### WHAT THE TASK REQUIRES
Rewrite the data below as a numbered list, beginning with the line containing "You are a computer-use" and continuing through the line containing "should pyautogui.click(x=134, y=466).", both included. Skip any blank lines and leave the pictures out.

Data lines
——————————

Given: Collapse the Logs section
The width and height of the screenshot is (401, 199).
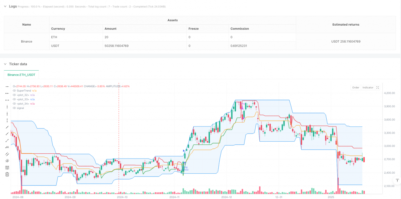Looking at the screenshot, I should coord(5,6).
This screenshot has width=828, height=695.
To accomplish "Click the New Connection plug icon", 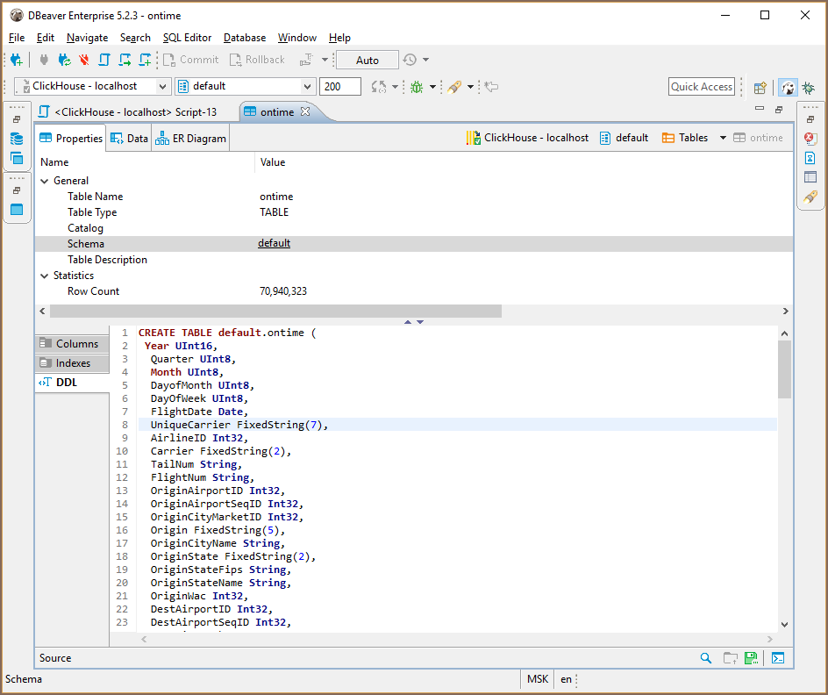I will tap(16, 60).
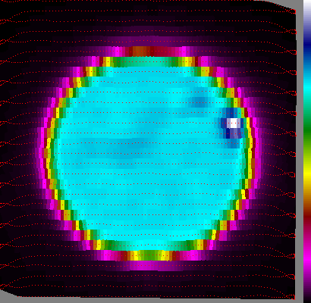
Task: Click the faint blue patch above the hotspot
Action: point(199,101)
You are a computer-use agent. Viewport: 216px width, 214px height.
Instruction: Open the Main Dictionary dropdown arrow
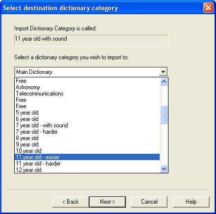point(163,72)
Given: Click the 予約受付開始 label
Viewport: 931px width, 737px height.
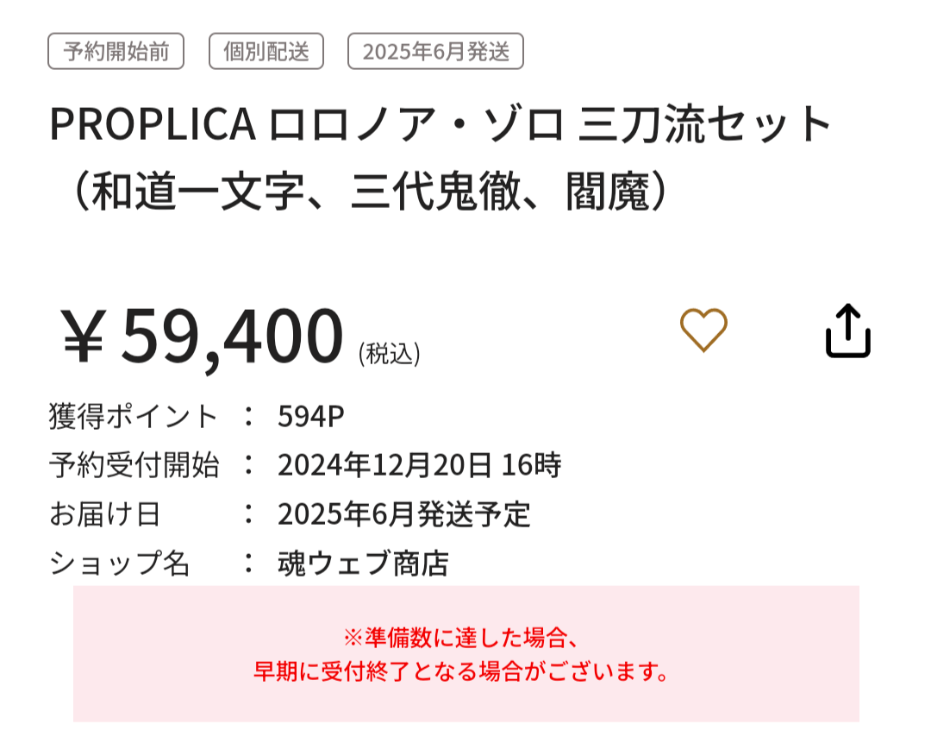Looking at the screenshot, I should pyautogui.click(x=134, y=466).
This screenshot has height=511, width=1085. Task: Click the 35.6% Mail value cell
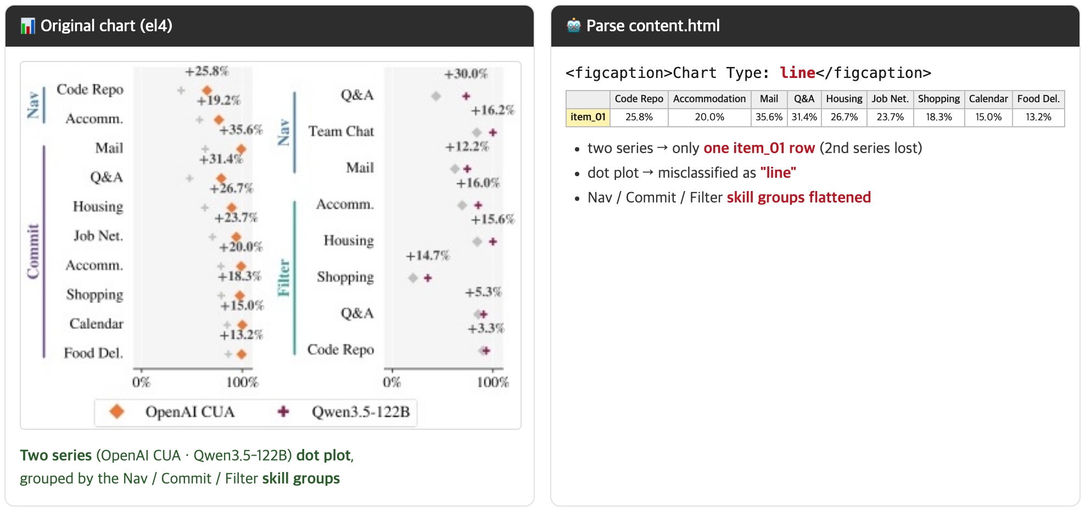769,117
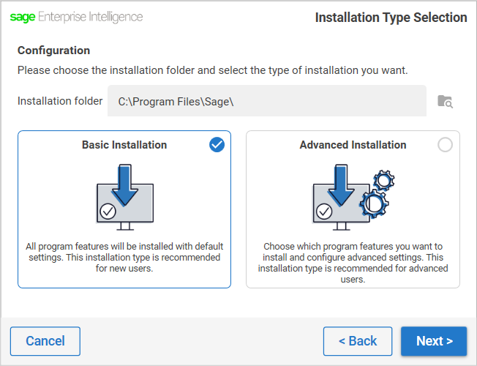Image resolution: width=477 pixels, height=366 pixels.
Task: Click the Basic Installation description text
Action: 124,258
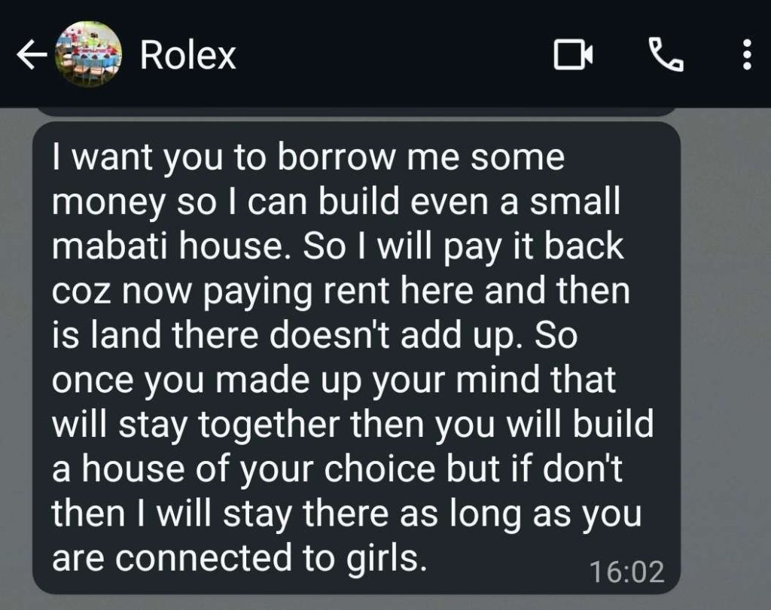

——————————

### WRITTEN REPLY
1. You are a computer-use agent. Viewport: 216px width, 214px height.
2. Instruction: Open the Main Dictionary dropdown arrow
3. point(163,72)
4. Given: Click the 予約受付開始 label
5. Viewport: 931px width, 737px height.
6. Looking at the screenshot, I should pyautogui.click(x=134, y=466).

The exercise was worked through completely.